─── Extracted text ───

In [1]:
import os
import numpy as np
import pandas as pd
from obspy import read
from scipy import signal
from obspy.signal.trigger import classic_sta_lta
from sklearn.preprocessing import LabelEncoder
import torch
import torch.nn as nn
import torch.optim as optim
from torch.utils.data import DataLoader, TensorDataset
from sklearn.model_selection import train_test_split
from sklearn.metrics import classification_report, accuracy_score

# Set device to CPU
device = torch.device("cpu")

In [2]:
# Function to apply padding and create a mask
def pad_sequences(sequences, max_len=None, padding_value=0):
    if max_len is None:
        max_len = max(len(seq) for seq in sequences)

    padded_seqs = np.full((len(sequences), max_len), padding_value, dtype=np.float32)
    masks = np.zeros((len(sequences), max_len), dtype=np.float32)

    for i, seq in enumerate(sequences):
        seq_len = len(seq)
        padded_seqs[i, :seq_len] = seq
        masks[i, :seq_len] = 1  # Valid data points

    return padded_seqs, masks

In [3]:
# Bandpass filter for seismic data
def apply_bandpass_filter(trace, lowcut=0.5, highcut=1.0, sampling_rate=6.625, order=4):
    sos = signal.butter(order, [lowcut, highcut], btype='bandpass', fs=sampling_rate, output='sos')
    filtered_trace = signal.sosfilt(sos, trace)
    return filtered_trace

# STA/LTA feature extraction
def extract_sta_lta_features(trace, sampling_rate, sta_window=1.0, lta_window=5.0, fixed_length=500):
    sta_samples = int(sta_window * sampling_rate)
    lta_samples = int(lta_window * sampling_rate)
    cft = classic_sta_lta(trace, sta_samples, lta_samples)
    
    if len(cft) > fixed_length:
        features = cft[:fixed_length]  # Truncate if longer
    else:
        features = np.pad(cft, (0, fixed_length - len(cft)), 'constant')  # Pad with zeros if shorter
    
    return features

In [4]:
# Preprocess seismic data and extract STA/LTA features
def preprocess_seismic_data(filepath, filetype, sampling_rate=6.625):
    if filetype == 'csv':
        seismic_data = pd.read_csv(filepath)
        trace = seismic_data['velocity(m/s)'].values
    elif filetype == 'mseed':
        st = read(filepath)
        trace = st[0].data
    
    # Apply bandpass filter to trace
    filtered_trace = apply_bandpass_filter(trace, sampling_rate=sampling_rate)
    
    # Extract STA/LTA features and find arrival time
    cft, arrival_time_rel = extract_sta_lta_features(filtered_trace, sampling_rate)

───

Exercise aim: Transcribe everything in the seismic processing code from "masks = np.zeros((len(sequences), max_len), dtype=np.float32)" down to "filtered_trace = signal.sosfilt(sos, trace)". The seismic processing code is all you need; the data can go unused.

─── Data ───

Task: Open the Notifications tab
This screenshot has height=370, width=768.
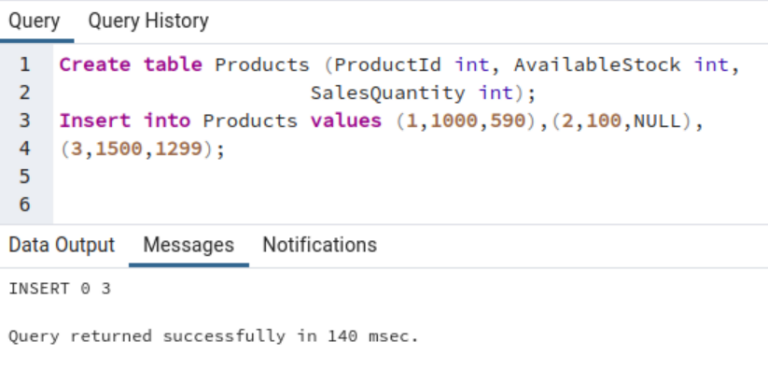Action: point(320,245)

───

Solution for this task:
masks = np.zeros((len(sequences), max_len), dtype=np.float32)

    for i, seq in enumerate(sequences):
        seq_len = len(seq)
        padded_seqs[i, :seq_len] = seq
        masks[i, :seq_len] = 1  # Valid data points

    return padded_seqs, masks

In [3]:
# Bandpass filter for seismic data
def apply_bandpass_filter(trace, lowcut=0.5, highcut=1.0, sampling_rate=6.625, order=4):
    sos = signal.butter(order, [lowcut, highcut], btype='bandpass', fs=sampling_rate, output='sos')
    filtered_trace = signal.sosfilt(sos, trace)